El triunfo de la Segovia Cofrade

Una multitudinaria procesión de Los Pasos puso el culmen a la Semana Santa segoviana

A las 20.32 horas, el primer redoble de los tambores de la banda “Félix Martín ‘El Botas’” de San Lorenzo marcaba ayer con gran puntualidad el inicio de la salida de las diez cofradías, hermandades y feligresías de Segovia para participar en la ‘Procesión de los pasos’ que desde hace 110 años signa el culmen de las actividades devocionales de la Semana Santa segoviana. Sin temor de caer en el exceso, el Viernes Santo de 2017 entrará en la historia de la ciudad como la fecha del triunfo de la Segovia cofrade, arropada ayer por los millares de personas que se congregaron a lo largo del trayecto para disfrutar la emoción de la religiosidad y sentir la belleza del arte.

El buen tiempo quiso contribuir a que la primera procesión con la declaración de fiesta de Interés Turístico Nacional contara con una masiva asistencia de público; con temperaturas que a primera hora de la tarde superaban los 21 grados y que hacían más soportable la espera para las personas que decidieron guardar sitio preferente para ver la procesión. Por la mañana, las cofradías de San Marcos y de la Venerable Esclavitud del Cristo de los Gascones servían como aperitivo para el público que llenaba las calles en el traslado procesional de sus imágenes desde sus respectivas parroquias hasta la Catedral.

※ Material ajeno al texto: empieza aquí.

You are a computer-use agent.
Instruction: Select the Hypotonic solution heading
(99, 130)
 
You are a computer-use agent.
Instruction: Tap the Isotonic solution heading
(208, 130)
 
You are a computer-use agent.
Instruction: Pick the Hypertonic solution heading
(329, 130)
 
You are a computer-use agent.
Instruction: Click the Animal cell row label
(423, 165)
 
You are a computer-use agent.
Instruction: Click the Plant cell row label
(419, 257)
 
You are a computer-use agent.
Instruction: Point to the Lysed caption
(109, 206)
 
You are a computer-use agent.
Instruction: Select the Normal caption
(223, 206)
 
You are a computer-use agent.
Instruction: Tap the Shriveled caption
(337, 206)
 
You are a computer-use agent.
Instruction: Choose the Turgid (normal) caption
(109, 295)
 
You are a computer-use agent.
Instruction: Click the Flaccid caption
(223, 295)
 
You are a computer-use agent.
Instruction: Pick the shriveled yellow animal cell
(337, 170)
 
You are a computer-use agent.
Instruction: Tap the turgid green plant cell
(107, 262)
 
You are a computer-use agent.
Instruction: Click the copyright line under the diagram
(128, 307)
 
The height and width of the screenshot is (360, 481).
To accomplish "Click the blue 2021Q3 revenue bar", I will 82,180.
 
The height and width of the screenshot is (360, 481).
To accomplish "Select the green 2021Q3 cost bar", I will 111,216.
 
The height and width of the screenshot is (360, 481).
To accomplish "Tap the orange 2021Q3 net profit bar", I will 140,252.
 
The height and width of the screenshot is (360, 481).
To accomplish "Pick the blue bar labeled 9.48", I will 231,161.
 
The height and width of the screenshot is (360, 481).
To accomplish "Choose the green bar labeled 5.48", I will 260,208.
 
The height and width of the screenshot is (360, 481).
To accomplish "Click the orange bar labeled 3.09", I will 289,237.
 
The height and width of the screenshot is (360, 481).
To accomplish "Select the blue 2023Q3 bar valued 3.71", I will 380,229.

El trascoro, la puerta de San Geroteo y la entrada a la capilla del Santísimo Sacramento volvieron a ser un año más los lugares elegidos para colocar provisionalmente los 14 pasos que procesionan en Viernes Santo, que pudieron ser visitados durante todo el día en una impresionante e improvisada exposición de arte sacro que permite comprobar ‘in situ’ la belleza de la imaginería religiosa segoviana. Dentro del templo, cofrades y penitentes ultimaban los detalles de su participación en la procesión poniendo a punto túnicas y capirotes, mientras que las mujeres ataviadas con la mantilla española llegaban al templo con sus mejores galas dispuestas para la procesión. Menos expuestos al público, los penitentes custodiaban sus pesadas cruces con gesto serio, quizá concentrados en ofrecer su esfuerzo en la procesión para convertirlo en oración por sus intenciones. Pese a que hace algunos años la Junta de Cofradías estableció unos criterios comunes sobre el peso y las dimensiones de las cruces, el grosor y el tamaño de los leños de algunas de ellas excedían notablemente estas recomendaciones.

Minutos antes de arrancar la procesión, los presidentes de las cofradías mantuvieron la tradicional reunión previa para unificar criterios, y todos juntos se trasladaron hasta la puerta de San Frutos para realizar entre todos la apertura como señal de unidad entre los cofrades segovianos.

La procesión discurrió de forma brillante por el recorrido oficial, con los pasos separados por una distancia suficiente que no rompía el ritmo de las cofradías. En este sentido, la colaboración de los radioaficionados segovianos fue fundamental para coordinar la cadencia de paso de las cofradías. La música ocupó como siempre una parte fundamental, donde las bandas dieron lo mejor de su repertorio para acompañar a las imágenes hasta el Azoguejo.

Bajo los arcos del Acueducto, las cofradías iniciaron su traslado hasta sus parroquias de origen, donde regresaron más o menos al filo de la medianoche para poner fin a una jornada difícilmente olvidable para la historia cofrade segoviana.